Wolfmother bassist/keyboardist Chris Ross is wandering around downtown Sydney just after lunchtime when The Stranger calls. Almost instantly after our connection takes hold, a siren begins to wail in the distance. As a believer in the adage of "buy the land, get the Indians," we're generally at ease with such municipal disturbances—after all, they usually originate from our end of the line. But as the Doppler effect performs its scientific function in the background, we immediately call Ross on his shit. "I just broke into a car, but it had an alarm," he laughs. "So I left it."
Grace under fire; we like that in a bass player. Or in a rock band called Wolfmother, for that matter—especially when said band throw themselves tits-deep into airtight stoner anthems about the mind's eye, witchcraft, and pyramids... in outer space... on drugs.
Even better that Ross, guitarist/vocalist Andrew Stockdale, and drummer Myles Heskett have assumed the classic rock-power triad formation. Like Cream. Or the Jimi Hendrix Experience. Or Blue Cheer. But unlike the Spiccoli Army that came before them (the Nebulas, the Fu Manchus, the Atomic Bitchwaxes), Wolfmother avoid many of the pitfalls of what has become an essentially Californian idiom (the overextended jam freak-outs; the calls for gas, grass, or ass; the name "Atomic Bitchwax"), by taking the music back to where it all began: Sabbath and Zeppelin, duh—emphasis on the Sabbath. "As an angsty teenager, I wanted dark riffs and dark lyrics, and that's what Sabbath did for me," Ross explains. "I didn't really understand Led Zeppelin as much. There's a lot of big hair being thrown about."

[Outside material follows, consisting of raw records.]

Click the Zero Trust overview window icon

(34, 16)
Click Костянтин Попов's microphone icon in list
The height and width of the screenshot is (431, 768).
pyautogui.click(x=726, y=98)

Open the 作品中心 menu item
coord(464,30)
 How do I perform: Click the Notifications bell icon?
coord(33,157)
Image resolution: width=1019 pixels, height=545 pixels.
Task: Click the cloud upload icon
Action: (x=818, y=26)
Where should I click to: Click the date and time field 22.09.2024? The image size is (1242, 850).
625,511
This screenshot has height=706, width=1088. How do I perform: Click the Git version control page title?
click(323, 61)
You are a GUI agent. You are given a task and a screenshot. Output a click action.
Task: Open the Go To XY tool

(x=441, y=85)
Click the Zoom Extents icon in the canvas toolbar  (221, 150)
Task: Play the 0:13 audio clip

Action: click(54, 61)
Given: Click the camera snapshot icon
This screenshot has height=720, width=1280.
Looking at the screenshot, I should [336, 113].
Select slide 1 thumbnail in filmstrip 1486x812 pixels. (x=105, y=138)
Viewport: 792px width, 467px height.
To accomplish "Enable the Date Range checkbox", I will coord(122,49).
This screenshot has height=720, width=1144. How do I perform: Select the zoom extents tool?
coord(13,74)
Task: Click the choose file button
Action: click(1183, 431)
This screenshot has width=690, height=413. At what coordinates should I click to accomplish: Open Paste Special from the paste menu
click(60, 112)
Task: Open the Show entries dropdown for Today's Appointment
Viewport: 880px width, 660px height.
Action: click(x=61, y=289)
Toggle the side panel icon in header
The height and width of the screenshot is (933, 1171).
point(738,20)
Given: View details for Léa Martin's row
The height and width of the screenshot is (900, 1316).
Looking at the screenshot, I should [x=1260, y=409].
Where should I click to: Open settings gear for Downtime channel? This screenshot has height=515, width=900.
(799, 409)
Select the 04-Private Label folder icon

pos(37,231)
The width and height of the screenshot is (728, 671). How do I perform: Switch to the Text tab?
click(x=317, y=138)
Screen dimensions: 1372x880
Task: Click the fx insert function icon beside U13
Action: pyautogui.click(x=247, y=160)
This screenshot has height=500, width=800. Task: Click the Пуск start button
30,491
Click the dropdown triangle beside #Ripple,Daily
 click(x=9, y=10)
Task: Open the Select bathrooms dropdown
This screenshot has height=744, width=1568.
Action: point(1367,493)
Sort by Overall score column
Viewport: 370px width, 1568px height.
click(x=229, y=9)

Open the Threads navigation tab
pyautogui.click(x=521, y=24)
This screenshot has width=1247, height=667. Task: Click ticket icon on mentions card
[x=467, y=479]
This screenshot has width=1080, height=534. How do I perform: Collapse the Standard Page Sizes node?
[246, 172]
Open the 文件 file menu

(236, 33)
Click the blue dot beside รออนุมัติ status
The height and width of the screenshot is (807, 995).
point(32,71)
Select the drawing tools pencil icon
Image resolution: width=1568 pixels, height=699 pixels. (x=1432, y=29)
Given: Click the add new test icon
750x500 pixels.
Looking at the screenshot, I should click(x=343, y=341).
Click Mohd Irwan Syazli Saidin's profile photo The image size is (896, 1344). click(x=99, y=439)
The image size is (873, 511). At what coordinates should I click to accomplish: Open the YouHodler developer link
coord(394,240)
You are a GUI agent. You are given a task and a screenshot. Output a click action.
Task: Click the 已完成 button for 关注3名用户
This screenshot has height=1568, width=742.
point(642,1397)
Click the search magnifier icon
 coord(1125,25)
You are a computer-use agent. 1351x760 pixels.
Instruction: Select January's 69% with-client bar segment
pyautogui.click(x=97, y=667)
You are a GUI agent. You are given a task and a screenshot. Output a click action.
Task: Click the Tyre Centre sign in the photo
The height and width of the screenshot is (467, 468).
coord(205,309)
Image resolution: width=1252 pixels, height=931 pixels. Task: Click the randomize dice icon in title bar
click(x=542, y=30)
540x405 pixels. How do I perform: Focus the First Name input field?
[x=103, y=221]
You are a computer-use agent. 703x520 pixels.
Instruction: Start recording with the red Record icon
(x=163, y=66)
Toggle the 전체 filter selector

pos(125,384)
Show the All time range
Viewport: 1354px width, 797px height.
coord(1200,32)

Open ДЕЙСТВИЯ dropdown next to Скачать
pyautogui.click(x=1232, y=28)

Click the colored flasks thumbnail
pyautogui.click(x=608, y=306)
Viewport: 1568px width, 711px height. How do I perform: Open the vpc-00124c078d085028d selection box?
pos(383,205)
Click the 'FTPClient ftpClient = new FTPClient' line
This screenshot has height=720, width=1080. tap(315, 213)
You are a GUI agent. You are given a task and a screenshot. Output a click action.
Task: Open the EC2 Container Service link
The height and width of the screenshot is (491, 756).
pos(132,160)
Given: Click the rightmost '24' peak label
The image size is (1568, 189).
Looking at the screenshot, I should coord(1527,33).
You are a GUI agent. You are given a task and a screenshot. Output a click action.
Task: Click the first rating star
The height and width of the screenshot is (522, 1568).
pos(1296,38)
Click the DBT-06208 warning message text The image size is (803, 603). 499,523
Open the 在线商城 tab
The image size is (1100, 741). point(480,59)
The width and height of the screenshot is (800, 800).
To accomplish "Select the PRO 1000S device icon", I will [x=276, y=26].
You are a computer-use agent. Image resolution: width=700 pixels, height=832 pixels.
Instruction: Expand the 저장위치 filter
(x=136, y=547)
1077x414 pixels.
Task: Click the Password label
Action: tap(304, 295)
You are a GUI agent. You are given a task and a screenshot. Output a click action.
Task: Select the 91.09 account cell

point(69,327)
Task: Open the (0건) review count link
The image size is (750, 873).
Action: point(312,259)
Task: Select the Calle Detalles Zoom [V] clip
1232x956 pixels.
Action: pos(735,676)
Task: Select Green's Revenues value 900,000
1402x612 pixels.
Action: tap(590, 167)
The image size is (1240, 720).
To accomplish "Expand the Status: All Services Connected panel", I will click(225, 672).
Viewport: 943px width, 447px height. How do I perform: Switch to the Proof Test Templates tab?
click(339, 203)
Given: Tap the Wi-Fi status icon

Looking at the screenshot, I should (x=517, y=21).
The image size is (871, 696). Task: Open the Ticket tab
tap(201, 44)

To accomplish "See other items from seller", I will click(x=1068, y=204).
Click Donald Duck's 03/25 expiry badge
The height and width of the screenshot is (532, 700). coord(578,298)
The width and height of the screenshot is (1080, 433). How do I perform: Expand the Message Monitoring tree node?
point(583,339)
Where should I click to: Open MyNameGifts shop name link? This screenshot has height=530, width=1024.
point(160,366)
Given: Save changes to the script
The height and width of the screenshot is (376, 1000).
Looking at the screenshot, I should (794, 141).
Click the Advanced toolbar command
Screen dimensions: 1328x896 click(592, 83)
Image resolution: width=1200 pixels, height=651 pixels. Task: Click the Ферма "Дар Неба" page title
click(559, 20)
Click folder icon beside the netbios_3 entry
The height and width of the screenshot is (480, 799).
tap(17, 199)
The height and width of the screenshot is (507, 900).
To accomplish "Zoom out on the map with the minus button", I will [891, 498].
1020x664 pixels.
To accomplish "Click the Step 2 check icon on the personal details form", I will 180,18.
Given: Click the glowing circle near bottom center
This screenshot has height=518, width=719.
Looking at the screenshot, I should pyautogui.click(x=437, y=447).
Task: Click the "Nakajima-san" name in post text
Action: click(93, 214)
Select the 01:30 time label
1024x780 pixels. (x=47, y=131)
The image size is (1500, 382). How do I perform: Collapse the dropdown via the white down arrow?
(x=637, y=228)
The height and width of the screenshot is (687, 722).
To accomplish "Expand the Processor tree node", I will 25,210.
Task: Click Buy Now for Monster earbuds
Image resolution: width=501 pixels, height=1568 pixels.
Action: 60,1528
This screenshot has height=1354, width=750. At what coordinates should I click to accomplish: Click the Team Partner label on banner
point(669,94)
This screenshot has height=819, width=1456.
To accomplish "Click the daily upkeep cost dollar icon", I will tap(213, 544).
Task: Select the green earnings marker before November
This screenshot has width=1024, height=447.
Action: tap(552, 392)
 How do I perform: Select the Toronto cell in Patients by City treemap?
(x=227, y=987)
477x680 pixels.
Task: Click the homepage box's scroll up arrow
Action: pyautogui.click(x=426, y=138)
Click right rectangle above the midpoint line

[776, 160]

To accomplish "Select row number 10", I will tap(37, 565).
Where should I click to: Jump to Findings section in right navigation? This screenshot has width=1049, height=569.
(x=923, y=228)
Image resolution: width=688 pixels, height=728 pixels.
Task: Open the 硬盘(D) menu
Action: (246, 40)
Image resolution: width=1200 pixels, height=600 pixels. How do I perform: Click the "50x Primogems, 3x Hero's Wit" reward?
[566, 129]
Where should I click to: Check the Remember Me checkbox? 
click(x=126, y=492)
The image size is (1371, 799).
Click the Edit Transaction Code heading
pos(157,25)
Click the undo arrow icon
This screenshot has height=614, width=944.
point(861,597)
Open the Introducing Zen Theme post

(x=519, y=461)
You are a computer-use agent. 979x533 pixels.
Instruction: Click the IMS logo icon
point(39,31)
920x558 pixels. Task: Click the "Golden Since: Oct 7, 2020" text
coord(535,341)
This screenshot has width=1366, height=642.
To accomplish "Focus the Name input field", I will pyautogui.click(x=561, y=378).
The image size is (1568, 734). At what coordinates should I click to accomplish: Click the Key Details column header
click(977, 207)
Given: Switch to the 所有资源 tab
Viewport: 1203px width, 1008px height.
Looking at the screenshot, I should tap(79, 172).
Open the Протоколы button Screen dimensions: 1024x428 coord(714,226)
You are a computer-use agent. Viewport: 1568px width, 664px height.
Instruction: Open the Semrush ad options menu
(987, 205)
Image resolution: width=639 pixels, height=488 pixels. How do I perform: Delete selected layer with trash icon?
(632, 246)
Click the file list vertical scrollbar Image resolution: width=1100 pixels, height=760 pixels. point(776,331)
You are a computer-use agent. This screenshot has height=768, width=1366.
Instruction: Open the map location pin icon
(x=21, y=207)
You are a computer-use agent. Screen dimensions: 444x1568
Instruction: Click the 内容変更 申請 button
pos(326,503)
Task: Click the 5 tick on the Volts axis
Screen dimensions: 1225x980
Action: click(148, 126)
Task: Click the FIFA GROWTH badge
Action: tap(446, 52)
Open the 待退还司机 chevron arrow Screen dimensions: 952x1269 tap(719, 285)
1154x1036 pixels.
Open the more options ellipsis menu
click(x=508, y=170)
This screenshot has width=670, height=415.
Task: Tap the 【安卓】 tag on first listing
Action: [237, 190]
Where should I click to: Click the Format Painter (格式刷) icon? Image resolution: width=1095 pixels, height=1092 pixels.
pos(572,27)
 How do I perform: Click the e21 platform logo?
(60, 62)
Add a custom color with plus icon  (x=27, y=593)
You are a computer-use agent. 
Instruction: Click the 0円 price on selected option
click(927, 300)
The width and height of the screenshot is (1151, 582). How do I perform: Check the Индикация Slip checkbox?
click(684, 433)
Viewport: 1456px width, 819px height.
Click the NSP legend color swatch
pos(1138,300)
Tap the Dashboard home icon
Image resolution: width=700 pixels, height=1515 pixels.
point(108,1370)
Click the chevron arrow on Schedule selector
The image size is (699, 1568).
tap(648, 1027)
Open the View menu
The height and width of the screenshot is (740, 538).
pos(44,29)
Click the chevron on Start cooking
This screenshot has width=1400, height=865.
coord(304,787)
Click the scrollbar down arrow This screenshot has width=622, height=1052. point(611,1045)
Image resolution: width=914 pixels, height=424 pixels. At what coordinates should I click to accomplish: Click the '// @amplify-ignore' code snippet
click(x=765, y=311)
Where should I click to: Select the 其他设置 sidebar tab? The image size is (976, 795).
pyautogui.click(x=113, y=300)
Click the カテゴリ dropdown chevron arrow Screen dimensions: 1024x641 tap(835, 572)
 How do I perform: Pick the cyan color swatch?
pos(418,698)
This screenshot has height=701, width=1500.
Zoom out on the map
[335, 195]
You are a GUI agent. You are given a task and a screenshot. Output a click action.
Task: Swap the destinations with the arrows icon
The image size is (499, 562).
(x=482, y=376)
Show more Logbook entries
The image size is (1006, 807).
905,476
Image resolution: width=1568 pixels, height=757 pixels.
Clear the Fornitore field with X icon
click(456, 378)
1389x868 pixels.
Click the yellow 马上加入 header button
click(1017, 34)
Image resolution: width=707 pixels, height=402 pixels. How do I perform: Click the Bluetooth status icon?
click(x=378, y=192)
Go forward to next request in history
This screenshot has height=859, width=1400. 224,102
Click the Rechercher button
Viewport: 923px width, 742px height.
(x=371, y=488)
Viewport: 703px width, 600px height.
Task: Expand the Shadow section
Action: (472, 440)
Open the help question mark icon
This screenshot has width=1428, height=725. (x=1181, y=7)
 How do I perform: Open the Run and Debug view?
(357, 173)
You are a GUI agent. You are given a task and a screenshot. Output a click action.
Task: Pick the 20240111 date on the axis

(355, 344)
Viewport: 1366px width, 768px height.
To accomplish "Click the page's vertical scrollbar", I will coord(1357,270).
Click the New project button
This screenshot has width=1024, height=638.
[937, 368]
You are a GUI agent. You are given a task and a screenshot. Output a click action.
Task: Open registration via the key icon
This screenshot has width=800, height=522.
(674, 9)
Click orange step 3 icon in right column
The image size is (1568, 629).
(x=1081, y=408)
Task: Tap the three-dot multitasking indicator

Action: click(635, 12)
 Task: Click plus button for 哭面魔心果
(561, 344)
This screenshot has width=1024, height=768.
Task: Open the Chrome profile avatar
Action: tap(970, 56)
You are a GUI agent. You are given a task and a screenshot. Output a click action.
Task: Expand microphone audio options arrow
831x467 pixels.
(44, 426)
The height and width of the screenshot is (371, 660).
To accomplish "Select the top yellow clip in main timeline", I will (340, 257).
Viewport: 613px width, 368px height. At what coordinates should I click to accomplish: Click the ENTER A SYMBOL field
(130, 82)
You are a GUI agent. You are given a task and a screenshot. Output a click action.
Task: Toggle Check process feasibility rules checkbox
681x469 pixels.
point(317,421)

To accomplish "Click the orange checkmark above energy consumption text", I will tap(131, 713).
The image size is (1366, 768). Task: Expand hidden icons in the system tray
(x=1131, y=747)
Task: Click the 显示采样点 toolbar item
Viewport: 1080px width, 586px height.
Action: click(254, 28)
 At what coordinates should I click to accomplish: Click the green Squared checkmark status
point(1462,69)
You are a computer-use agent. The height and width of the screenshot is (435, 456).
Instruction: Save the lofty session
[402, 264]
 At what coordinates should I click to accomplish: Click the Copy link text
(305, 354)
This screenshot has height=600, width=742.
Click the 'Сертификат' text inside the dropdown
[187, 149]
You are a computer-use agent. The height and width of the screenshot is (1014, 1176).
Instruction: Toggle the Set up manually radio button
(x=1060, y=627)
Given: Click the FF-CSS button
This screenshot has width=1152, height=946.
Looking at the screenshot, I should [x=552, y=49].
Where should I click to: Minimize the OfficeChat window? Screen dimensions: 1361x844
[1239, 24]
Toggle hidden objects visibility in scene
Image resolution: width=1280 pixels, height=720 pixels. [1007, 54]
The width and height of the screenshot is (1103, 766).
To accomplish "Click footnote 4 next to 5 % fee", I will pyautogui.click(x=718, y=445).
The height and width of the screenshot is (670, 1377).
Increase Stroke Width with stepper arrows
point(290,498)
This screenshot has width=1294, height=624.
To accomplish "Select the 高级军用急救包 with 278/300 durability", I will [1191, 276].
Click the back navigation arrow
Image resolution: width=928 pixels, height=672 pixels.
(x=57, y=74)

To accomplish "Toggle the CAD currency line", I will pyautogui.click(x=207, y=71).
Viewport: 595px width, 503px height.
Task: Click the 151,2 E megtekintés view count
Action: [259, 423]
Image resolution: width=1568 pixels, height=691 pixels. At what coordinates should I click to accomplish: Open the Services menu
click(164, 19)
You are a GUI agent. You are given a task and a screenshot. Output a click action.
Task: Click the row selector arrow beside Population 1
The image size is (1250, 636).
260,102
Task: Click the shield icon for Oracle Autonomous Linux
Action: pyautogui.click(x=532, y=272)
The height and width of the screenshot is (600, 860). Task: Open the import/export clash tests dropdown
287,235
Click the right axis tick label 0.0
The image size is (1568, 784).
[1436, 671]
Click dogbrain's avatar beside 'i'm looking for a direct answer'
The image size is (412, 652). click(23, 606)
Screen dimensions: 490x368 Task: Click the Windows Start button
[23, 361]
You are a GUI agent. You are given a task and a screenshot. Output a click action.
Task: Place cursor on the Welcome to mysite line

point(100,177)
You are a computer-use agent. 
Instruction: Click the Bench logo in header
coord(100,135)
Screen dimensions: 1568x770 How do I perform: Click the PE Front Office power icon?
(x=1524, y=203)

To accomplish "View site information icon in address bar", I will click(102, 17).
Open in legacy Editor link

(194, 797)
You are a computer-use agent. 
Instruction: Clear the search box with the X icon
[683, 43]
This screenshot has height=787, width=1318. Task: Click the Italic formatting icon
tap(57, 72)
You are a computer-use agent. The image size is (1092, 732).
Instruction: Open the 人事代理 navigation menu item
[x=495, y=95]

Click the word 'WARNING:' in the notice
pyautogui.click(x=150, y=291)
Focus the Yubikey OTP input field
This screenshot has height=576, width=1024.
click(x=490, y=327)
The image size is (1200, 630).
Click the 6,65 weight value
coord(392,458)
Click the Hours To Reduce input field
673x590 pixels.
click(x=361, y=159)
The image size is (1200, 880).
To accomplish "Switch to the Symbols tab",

That's sort of like the pot calling the kettle gay: If the Wolfmother promotional photos currently circulating are current, it appears that Ross, Heskett, and Stockdale all rock burgeoning white-boy afros. "There was a bit of a rumor going around for a while," Ross explains, "people were doubting that we're all naturally curly—they thought maybe one of us got a perm to fit in with the rest of the band. But that's not true—or very exciting, I suppose. God damn it, I guess we'll have to be more interesting."
Or at least stop talking about their hair. For now, Wolfmother are content to let the music dictate the conversation—and they've produced a reasonable amount of it since their 2004 inception in Sydney. A self-titled EP came first, followed by the recently released Dimensions EP (Modular), and a forthcoming full-length, Wolfmother, due on Modular/Interscope in early May. Admittedly, Stockdale occasionally sounds like Jack White (especially on "Apple Tree"), and yeah, the band does kinda-sorta jam a little bit (although not in a Phish/Allman Brothers kind of way), but why the fuck do they have a self-titled EP and a self-titled album? "We're not very good with naming things," Ross laughs. "We can write music but we can't name stuff. I think perhaps it's an Australian trait. I mean, the way we name things over here is like, 'The Great Sandy Desert' or 'The Great Barrier Reef.'"
As such, Wolfmother's songs about other dimensions ("Dimension"), white unicorns ("White Unicorn"), and the earth's rotation around the sun ("The Earth's Rotation Around the Sun") are self-explanatory. When the automated calling-card operator gives us the one-minute warning, I ask Ross to ponder the differences between songs about apple trees and songs about unicorns while I type in the 40 digits it requires to call him back. "I've got it," he says as soon as he picks up. "A unicorn is an unpredictable beast that you can try and catch, but an apple tree is just there. You can check it out and it tells a story. It grows; it brings forth fruit, and... I don't know," he finally concedes. "I didn't write the lyrics."
It's entirely possible that the album's cover art, a pre-existing work by renowned fantasy artist Frank Frazetta (the Heavy Metal dude), says everything you need to know about Wolfmother's aesthetic. "Our producer, Dave Sardy, suggested it," Ross explains. "Then I went into a bookshop with Myles and looked at the images in one of his books and we just went, 'perfect.' I mean, anyone who knows our music and has seen his work can see the correlation."